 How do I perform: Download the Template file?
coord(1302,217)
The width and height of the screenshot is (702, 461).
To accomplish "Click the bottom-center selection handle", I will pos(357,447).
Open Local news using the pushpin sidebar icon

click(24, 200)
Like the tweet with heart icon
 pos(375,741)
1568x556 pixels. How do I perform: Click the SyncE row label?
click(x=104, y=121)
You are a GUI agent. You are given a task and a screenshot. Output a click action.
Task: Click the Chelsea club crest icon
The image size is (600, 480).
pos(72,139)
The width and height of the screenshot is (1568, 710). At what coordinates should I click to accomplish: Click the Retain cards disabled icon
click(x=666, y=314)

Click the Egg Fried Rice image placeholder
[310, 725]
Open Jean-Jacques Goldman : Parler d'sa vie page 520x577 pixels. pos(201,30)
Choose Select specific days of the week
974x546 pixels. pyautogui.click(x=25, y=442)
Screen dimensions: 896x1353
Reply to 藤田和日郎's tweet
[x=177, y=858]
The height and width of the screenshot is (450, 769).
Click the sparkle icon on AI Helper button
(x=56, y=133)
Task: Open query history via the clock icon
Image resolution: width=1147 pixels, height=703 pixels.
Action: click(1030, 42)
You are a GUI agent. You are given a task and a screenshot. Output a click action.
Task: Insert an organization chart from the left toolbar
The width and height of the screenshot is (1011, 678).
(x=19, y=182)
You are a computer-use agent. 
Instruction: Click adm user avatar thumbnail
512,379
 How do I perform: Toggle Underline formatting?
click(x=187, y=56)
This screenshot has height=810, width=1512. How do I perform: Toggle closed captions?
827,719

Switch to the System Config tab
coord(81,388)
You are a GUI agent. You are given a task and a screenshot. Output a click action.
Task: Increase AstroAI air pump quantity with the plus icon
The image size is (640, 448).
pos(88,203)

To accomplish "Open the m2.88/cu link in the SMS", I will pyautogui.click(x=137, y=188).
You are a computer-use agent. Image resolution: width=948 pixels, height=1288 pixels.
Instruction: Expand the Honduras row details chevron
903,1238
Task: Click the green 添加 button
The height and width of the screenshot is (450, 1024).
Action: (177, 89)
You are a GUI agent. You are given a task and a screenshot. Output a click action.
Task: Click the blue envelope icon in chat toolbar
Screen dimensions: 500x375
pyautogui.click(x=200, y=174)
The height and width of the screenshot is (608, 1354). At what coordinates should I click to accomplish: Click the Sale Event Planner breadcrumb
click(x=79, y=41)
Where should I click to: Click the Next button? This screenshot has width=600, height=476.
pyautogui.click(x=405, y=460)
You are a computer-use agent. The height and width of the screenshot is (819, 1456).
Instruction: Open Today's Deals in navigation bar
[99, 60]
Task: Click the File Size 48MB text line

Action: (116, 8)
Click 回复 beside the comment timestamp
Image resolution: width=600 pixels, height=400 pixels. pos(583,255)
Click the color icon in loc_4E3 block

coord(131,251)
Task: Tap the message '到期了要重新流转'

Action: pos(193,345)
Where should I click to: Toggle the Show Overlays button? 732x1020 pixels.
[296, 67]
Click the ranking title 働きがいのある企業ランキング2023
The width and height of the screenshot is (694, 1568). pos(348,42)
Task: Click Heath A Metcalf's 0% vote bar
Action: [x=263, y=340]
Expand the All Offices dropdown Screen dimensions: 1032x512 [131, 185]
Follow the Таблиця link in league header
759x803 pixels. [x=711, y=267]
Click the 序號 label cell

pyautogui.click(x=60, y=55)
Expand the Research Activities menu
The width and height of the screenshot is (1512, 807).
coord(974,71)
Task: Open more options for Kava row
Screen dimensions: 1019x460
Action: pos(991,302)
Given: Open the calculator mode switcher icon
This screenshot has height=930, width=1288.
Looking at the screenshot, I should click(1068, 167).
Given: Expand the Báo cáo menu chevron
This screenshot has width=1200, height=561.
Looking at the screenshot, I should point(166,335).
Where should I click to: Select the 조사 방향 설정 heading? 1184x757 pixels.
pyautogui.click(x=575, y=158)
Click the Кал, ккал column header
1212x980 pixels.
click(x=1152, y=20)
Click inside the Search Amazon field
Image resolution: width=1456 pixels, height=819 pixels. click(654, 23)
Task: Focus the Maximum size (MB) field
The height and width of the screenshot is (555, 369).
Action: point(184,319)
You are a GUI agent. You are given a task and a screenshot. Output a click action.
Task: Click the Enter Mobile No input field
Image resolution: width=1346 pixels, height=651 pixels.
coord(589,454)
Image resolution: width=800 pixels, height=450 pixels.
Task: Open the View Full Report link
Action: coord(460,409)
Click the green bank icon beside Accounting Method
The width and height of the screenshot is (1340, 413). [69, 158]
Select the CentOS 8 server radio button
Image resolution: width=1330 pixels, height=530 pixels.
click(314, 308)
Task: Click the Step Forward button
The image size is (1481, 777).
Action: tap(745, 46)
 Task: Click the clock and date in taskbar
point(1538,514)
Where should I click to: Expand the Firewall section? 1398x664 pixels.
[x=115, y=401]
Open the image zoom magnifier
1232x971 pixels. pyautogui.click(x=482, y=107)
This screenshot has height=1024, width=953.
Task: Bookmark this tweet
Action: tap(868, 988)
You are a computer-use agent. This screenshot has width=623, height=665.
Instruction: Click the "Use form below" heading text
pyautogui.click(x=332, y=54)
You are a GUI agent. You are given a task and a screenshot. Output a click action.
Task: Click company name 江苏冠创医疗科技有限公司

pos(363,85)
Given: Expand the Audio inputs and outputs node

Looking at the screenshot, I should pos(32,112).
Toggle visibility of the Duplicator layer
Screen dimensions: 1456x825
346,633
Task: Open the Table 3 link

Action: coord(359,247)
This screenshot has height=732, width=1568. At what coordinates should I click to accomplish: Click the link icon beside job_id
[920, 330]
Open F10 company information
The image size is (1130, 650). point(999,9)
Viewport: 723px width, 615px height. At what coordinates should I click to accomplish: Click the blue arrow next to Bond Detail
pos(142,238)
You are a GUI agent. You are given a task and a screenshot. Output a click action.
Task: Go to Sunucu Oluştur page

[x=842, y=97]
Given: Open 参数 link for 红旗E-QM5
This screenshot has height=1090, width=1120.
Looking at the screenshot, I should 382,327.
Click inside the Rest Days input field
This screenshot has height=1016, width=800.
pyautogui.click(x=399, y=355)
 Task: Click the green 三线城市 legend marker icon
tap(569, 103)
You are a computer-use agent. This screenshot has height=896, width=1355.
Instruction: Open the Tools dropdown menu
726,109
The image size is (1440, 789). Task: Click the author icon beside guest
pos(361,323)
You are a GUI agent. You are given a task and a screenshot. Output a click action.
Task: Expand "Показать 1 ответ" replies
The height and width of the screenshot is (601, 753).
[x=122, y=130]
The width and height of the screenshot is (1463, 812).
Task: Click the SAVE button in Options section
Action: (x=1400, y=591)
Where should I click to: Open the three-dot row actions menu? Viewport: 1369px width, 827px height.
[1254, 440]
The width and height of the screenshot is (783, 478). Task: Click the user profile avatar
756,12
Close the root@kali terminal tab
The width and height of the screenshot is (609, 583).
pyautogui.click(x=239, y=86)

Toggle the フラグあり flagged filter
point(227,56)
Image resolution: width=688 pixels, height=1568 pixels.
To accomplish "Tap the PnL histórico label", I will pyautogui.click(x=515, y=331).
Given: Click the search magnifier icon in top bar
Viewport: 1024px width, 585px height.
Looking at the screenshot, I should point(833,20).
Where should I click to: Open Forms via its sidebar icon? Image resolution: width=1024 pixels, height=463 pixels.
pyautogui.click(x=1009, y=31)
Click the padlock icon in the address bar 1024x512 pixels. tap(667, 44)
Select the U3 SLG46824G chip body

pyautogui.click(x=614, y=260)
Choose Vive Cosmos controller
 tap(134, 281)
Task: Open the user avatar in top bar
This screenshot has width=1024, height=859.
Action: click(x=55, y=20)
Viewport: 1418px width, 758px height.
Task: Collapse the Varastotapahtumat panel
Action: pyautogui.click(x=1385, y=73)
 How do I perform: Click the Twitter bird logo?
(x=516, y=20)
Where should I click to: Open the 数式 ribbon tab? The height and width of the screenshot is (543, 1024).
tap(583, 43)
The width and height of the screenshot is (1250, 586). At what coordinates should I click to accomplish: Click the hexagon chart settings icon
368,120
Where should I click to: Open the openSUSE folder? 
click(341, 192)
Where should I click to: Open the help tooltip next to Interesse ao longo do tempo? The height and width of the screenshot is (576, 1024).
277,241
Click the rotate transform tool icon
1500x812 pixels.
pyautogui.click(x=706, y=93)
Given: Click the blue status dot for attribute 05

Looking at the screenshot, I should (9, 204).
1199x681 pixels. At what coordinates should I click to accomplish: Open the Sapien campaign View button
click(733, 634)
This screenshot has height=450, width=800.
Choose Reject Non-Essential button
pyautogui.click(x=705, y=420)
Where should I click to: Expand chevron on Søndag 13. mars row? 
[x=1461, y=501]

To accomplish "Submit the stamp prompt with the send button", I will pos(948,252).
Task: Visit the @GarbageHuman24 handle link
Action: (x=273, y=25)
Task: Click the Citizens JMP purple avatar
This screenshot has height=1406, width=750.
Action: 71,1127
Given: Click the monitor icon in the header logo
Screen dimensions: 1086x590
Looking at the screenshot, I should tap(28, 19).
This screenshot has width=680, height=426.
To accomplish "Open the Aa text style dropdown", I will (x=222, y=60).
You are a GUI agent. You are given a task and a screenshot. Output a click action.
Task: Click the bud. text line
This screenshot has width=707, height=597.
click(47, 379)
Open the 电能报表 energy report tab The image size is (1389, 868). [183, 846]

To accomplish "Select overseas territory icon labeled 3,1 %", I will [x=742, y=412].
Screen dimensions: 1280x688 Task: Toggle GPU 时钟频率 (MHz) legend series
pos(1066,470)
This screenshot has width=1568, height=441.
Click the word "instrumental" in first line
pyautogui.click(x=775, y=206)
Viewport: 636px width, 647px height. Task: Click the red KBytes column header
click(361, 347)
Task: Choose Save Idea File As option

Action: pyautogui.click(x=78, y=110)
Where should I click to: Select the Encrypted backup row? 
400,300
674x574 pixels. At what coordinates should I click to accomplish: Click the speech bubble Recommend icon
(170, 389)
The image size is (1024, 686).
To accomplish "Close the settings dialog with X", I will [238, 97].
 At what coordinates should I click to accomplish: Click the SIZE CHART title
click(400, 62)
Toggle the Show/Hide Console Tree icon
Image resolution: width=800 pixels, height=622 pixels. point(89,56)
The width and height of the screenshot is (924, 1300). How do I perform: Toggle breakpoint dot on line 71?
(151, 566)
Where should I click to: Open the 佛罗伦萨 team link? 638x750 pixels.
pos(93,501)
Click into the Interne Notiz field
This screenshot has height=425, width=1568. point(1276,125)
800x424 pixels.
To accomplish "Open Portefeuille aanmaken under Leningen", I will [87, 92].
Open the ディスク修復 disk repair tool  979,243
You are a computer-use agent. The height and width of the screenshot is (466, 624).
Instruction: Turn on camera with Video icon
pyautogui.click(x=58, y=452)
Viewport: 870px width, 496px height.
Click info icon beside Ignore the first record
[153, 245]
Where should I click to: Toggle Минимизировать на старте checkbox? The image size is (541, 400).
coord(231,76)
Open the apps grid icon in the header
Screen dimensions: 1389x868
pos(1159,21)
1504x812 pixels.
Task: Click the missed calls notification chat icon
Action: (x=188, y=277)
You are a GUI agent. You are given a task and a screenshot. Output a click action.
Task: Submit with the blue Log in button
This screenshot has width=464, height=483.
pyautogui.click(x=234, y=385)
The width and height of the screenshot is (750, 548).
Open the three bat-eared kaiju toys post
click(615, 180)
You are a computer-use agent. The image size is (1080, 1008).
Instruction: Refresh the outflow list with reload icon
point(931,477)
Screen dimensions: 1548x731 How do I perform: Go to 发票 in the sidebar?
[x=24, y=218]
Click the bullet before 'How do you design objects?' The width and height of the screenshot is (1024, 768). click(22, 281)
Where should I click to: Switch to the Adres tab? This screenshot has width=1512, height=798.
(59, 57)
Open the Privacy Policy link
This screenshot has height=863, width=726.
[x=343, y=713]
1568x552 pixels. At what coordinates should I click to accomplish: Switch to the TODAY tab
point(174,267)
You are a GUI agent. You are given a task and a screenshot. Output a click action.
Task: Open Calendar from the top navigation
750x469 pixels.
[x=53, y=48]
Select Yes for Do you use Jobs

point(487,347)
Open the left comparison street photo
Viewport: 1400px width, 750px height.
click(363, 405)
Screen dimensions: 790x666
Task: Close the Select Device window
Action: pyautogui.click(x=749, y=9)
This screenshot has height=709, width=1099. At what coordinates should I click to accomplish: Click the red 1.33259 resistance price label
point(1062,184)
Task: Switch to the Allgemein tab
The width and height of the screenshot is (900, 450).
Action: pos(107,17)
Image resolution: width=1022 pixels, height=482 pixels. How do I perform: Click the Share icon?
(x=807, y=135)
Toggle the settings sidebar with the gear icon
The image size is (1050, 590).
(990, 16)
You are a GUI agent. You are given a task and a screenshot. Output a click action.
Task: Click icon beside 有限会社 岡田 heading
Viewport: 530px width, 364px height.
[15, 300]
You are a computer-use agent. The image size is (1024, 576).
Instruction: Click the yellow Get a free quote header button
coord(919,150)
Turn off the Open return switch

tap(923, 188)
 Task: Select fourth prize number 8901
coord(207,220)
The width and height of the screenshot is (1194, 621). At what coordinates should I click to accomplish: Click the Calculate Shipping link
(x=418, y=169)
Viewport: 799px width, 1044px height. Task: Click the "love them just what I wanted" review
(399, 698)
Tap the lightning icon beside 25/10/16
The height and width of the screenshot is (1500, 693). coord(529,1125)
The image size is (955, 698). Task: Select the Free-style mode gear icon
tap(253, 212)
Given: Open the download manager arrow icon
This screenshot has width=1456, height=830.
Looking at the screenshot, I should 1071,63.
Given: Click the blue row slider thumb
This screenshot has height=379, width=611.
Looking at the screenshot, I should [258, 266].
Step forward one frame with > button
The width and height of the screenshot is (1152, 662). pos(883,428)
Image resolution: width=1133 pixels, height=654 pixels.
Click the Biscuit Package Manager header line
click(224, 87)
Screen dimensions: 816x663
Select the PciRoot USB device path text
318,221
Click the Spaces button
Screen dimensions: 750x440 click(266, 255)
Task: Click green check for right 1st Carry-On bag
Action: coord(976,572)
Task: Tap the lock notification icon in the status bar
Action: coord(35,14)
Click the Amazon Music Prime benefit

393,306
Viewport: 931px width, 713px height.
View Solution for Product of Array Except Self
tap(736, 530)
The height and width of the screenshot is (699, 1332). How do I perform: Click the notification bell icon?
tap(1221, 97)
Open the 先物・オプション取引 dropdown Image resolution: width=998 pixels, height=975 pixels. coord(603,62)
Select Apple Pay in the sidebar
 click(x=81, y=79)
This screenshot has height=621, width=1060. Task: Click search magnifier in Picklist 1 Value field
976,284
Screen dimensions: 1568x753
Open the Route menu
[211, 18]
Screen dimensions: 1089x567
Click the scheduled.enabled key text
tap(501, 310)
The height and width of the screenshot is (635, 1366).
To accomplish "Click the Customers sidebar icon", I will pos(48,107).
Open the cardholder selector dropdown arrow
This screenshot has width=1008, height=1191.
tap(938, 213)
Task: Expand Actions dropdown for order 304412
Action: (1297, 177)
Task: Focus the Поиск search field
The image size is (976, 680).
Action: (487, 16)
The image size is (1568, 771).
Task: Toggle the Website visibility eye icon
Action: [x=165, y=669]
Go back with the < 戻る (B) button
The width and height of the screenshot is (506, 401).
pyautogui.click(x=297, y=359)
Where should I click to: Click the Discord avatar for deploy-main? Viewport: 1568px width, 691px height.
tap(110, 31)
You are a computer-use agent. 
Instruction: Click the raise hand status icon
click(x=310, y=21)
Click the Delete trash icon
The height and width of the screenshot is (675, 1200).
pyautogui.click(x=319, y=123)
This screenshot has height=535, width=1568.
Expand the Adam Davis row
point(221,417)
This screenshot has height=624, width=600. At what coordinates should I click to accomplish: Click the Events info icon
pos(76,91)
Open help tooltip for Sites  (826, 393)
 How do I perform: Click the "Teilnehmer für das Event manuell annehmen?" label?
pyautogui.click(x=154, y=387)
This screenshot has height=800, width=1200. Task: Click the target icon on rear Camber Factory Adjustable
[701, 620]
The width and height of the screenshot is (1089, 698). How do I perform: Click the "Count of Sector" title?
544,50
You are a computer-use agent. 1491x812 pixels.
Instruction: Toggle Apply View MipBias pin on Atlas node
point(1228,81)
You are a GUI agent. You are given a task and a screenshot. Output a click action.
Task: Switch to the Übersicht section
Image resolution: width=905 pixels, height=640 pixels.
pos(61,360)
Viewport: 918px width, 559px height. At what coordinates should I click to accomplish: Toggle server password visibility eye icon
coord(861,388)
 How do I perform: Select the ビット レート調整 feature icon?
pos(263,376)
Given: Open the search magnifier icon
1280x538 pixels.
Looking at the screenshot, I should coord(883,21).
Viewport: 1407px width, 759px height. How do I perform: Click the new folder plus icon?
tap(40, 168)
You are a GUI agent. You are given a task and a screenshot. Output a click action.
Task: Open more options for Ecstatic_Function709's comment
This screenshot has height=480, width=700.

◆ ◆ ◆ ◆ ◆ ◆ ◆

Exercise requirements:
Would you count the lines in the data that contain the word "toolbar" and state only the number?

Task solution:
2